La sospensione condizionale della pena in caso di violenza domestica e di genere e il divieto di sospensione dell'esecuzione della pena in caso di violenza assistita.
Premessa

La l. 69/2019, comunemente conosciuta come “Codice rosso”, ha profondamente modificato ed innovato la disciplina penale e processuale della violenza domestica e di genere, prevedendo l'accelerazione della procedura (soprattutto nella sua prima fase), l'introduzione di nuove fattispecie di reato e l'inasprimento delle sanzioni.

Trattasi di una riforma di largo respiro che, tuttavia, presta il fianco a qualche critica.

Uno degli aspetti più significativi della riforma è indubbiamente costituito dall'introduzione dell'art. 165, comma 5 c.p., ovvero dell'obbligo della partecipazione a specifici percorsi di recupero in caso di condanna per reati di violenza domestica e di genere per poter usufruire della sospensione condizionale della pena.

Il nuovo istituto porta con sé difficoltà interpretative - dovute ad una certa approssimazione nella stesura della norma - e criticità operative in sede di concreta applicazione -dovute anche a carenze strutturali-, che rendono gravosa l'azione degli operatori di diritto e concretizzano il rischio di applicazioni disomogenee e/o, addirittura, praeter legem. Un'ulteriore innovazione della novella legislativa meritevole di approfondimento riguarda la re-introduzione dell'art. 572, comma 2, c.p. tra i reati ostativi alla sospensione dell'ordine di esecuzione della pena. Le tematiche sono legate a doppio filo poiché, nelle ipotesi di violenza assistita, in presenza di una condanna non condizionalmente sospesa, il divieto di sospensione dell'ordine di carcerazione aprirebbe le porte del carcere anche in presenza di pene detentive brevi.
◇ ◇ ◇
Descrizione dell'esercizio – Riscriva il tratto del brano sul Codice rosso che va da "La l. 69/2019, comunemente" fino a "a qualche critica.", mettendo "aggravamento" al posto di "inasprimento".

Voci estratte –
◇ ◇ ◇
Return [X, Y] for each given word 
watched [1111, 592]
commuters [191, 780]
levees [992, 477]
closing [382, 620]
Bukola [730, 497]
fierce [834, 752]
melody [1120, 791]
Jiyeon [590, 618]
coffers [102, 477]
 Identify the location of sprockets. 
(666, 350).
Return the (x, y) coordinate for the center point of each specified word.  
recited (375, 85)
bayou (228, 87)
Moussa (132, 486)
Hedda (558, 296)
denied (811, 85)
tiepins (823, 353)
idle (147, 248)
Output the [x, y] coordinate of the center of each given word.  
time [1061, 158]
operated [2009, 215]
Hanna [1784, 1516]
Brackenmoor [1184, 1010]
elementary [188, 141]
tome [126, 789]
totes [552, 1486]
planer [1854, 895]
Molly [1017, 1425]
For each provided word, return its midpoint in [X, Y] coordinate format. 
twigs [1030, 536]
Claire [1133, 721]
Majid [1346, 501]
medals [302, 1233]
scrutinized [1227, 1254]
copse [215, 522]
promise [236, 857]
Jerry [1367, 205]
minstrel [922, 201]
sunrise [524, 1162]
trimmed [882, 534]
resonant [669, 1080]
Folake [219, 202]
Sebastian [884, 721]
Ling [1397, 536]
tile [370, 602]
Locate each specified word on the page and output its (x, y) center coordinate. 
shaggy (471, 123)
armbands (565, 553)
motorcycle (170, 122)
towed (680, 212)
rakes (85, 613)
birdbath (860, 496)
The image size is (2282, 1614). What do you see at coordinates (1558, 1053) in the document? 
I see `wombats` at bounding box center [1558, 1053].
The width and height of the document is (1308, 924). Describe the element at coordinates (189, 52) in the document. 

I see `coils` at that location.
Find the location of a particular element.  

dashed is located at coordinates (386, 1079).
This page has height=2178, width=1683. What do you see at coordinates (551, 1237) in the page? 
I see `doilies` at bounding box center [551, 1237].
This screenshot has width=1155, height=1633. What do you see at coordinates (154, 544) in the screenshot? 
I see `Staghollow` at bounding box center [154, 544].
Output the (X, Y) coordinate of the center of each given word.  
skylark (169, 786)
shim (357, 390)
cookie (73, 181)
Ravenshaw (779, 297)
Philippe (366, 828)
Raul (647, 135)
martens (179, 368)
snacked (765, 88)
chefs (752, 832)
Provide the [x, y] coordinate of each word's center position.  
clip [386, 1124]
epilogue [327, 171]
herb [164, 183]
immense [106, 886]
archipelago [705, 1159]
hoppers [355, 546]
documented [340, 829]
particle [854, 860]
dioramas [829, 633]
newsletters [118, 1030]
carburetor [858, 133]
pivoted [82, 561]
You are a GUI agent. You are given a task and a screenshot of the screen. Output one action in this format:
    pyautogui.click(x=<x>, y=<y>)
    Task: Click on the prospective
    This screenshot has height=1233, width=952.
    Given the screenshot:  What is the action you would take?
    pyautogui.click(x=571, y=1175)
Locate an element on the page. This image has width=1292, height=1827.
◇ ◇ ◇
Risultato dell'esercizio –
La l. 69/2019, comunemente conosciuta come “Codice rosso”, ha profondamente modificato ed innovato la disciplina penale e processuale della violenza domestica e di genere, prevedendo l'accelerazione della procedura (soprattutto nella sua prima fase), l'introduzione di nuove fattispecie di reato e l'aggravamento delle sanzioni.

Trattasi di una riforma di largo respiro che, tuttavia, presta il fianco a qualche critica.